Wednesday, 6 September 2023

#bookreview: Lime Pickled and Other Stories | Marc de Faoite

Lime Pickled and Other StoriesLime Pickled and Other Stories by Marc de Faoite
My rating: 4 of 5 stars

I am not making the same mistake I did with reviewing de Faoite's TROPICAL MADNESS - that "coming soon" long review will probably never come now. (That said, I probably should reread that one, if only to see why I remember liking it more than this collection.)

Comparisons aside, Lime Pickled and Other Stories is a fascinating collection of 27 short stories by Marc de Faoite, some of which have been published in various platforms or anthologies over the past decade. The collection is a little on the darker, grimmer side of stories than I usually prefer to read, so you'll have to adjust my feedback accordingly, I guess.

We burst on the scene with "Red Monkey Sam", which sets the tone for the collection. This is Malaysia, laid bare in words. Many of these stories are about cultural clashes: between Malaysians and expatriates, Malaysians and migrant workers (what makes one a migrant worker vs an expatriate anyway?), between different groups of foreigners, between the different ethnic groups in Malaysia. There is a feeling of transience and otherhood, and yet also one of a strange sort of belonging, even though it's hard-won, clinging to the crevices, through sheer familiarity.

I felt like the longer stories were often the stronger ones, but also more chilling, laying bare the darkness of human nature. "Floodbaby" is one of them, as is "Dr. Fintan" and "Kurang Manis". Many details in "Kurang Manis" might as well have come directly from a newspaper article; "Big Balls" might have well been referring to uh, you know, someone real.

Even in the darkest stories, de Faoite offers no moral judgement, no long backstory or explanation. It's just a story written, a thing that happened, it is what it is. Which, in a way, makes them even more frightening because there is no justification for why and how such things could have come to be. (Troubling that these are also the stories that ring most true to current events.) That, I think is a strength, because modern storytelling is often too prone to excusing evil by blaming circumstances and trying to shoehorn in redemptive arcs.

The shorter works often ended very ambiguously, almost as if they were somehow truncated or never quite resolved.
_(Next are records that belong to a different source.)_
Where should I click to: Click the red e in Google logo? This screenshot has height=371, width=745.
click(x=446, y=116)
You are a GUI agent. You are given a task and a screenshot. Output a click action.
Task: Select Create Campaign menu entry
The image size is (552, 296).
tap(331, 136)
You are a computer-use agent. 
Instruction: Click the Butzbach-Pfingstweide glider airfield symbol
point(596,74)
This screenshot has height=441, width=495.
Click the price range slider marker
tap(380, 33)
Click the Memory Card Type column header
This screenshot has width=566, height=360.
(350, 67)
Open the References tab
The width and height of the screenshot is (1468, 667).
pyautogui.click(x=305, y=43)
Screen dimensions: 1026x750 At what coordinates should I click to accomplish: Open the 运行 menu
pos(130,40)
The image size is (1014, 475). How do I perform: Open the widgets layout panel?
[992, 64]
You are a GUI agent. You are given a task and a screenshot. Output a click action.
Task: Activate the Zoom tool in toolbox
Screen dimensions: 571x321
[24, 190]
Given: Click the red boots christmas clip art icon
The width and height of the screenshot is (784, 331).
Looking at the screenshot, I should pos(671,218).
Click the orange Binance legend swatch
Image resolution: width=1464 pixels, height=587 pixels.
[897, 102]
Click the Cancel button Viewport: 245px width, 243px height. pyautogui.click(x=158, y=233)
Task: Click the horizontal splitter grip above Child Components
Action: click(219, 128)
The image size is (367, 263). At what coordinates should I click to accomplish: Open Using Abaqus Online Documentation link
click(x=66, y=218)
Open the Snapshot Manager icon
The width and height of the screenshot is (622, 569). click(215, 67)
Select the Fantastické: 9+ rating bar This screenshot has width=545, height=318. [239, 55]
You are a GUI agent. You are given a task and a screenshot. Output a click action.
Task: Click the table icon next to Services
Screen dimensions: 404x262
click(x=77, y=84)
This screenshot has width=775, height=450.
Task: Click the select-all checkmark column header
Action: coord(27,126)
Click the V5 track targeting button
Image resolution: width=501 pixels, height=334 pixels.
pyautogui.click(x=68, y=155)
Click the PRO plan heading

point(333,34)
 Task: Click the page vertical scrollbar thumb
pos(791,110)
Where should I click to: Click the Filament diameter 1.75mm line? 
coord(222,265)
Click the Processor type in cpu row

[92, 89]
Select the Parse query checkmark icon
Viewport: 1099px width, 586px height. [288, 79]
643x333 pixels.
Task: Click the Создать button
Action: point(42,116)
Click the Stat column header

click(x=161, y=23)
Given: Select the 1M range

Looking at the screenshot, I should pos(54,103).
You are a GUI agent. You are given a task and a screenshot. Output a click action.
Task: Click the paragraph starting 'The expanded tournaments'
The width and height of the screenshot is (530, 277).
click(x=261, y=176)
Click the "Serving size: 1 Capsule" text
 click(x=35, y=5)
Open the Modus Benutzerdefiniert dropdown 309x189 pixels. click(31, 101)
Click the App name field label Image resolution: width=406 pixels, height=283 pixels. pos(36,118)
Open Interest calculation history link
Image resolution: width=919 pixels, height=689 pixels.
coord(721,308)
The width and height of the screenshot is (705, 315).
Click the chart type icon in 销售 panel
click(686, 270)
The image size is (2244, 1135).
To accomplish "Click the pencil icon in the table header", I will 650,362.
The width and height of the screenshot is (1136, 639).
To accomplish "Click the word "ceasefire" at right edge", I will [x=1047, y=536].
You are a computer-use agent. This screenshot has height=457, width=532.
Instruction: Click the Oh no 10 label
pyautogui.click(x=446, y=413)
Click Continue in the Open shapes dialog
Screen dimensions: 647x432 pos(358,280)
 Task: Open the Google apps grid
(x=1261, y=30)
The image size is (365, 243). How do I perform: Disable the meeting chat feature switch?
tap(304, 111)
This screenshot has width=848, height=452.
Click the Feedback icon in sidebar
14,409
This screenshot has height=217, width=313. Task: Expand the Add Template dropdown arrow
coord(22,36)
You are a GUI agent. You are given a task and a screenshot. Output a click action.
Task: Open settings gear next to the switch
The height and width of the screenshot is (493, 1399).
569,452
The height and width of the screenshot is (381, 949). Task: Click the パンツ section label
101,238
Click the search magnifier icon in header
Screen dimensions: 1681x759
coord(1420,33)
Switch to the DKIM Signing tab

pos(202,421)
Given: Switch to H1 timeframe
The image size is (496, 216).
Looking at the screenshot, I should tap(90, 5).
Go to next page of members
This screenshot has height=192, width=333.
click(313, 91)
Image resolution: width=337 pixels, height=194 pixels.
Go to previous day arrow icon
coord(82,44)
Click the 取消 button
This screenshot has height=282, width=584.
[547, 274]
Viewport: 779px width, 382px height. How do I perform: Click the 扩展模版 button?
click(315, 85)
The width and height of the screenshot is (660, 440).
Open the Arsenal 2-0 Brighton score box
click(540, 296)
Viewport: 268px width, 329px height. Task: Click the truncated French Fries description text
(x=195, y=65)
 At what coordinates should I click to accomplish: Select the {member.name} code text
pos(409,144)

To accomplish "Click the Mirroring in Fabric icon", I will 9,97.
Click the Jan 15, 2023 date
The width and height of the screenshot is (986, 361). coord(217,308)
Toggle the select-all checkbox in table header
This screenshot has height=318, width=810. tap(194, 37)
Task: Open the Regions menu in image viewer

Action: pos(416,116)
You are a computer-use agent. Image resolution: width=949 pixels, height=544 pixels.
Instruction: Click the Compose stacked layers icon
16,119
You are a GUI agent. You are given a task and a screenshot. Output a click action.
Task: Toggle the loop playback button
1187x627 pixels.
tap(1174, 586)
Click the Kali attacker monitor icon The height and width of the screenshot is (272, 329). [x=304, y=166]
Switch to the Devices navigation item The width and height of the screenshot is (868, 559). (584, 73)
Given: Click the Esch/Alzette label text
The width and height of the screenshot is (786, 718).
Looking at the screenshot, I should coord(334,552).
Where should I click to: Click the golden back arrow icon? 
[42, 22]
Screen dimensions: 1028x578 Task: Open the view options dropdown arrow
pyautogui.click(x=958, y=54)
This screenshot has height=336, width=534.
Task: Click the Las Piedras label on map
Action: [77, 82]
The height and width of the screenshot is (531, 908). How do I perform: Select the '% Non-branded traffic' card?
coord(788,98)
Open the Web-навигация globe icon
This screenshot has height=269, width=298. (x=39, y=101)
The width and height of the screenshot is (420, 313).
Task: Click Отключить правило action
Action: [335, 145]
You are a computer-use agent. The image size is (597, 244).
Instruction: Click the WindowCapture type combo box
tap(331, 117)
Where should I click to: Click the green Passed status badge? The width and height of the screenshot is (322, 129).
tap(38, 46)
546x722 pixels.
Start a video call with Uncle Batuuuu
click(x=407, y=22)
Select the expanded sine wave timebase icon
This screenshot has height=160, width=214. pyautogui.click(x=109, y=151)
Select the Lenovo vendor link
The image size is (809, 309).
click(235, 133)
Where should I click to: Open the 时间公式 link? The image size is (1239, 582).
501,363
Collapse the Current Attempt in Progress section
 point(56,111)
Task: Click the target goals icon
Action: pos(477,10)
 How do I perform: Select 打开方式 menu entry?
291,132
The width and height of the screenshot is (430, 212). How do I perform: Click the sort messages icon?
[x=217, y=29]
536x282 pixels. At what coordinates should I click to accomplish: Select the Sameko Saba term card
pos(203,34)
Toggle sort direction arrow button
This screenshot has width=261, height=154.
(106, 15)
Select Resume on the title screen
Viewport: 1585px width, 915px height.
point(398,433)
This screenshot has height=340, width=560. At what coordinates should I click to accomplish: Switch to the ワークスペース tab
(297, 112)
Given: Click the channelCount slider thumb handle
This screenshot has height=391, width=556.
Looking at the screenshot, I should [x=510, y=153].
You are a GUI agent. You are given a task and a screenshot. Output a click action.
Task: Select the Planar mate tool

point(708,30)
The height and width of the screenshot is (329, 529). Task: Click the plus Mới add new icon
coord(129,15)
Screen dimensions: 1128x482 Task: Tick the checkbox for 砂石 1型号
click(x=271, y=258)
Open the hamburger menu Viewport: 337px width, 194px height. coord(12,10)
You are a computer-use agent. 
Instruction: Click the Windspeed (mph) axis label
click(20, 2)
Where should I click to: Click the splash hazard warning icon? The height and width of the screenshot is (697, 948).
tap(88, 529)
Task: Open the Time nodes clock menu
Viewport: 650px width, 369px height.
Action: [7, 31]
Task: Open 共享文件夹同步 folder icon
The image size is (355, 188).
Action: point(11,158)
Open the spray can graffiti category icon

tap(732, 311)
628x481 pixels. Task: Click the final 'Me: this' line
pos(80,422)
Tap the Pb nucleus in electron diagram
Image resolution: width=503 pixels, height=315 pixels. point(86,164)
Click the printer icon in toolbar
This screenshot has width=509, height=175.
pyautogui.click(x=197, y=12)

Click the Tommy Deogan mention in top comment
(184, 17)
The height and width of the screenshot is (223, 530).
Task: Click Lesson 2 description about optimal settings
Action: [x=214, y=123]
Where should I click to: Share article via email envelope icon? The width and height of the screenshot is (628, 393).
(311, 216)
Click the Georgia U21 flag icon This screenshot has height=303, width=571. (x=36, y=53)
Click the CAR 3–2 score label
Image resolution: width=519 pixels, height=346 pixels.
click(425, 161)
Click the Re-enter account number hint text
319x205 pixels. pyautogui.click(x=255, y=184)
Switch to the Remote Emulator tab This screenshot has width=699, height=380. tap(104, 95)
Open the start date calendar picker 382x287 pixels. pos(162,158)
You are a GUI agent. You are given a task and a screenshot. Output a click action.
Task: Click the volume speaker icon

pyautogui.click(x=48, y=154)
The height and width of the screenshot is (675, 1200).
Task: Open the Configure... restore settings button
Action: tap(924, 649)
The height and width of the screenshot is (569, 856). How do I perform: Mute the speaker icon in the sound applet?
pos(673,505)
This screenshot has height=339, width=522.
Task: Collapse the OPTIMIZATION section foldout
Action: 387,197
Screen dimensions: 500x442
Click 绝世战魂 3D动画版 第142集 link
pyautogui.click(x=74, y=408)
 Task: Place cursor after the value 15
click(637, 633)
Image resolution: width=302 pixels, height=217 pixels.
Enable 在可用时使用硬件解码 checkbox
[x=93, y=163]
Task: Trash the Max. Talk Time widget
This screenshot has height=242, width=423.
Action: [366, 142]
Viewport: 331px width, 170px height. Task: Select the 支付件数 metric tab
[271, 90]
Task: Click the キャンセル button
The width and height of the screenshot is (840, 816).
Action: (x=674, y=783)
This open-endedness is an oft-used literary device, but it's one that often leaves me underwhelmed especially when there's no sense of closure.

The pandemic-related stories - "MCO: Manicure Control Order" and "Ah Girl Wants A Vaccine" - really shone, and there's a little of the supernatural in "Return Guest" and "The Green Fuse", which I appreciated.

At the end of the book, de Faoite offers some insight into how he came to be in Malaysia and why he left - and the context of many of the stories included in this collection.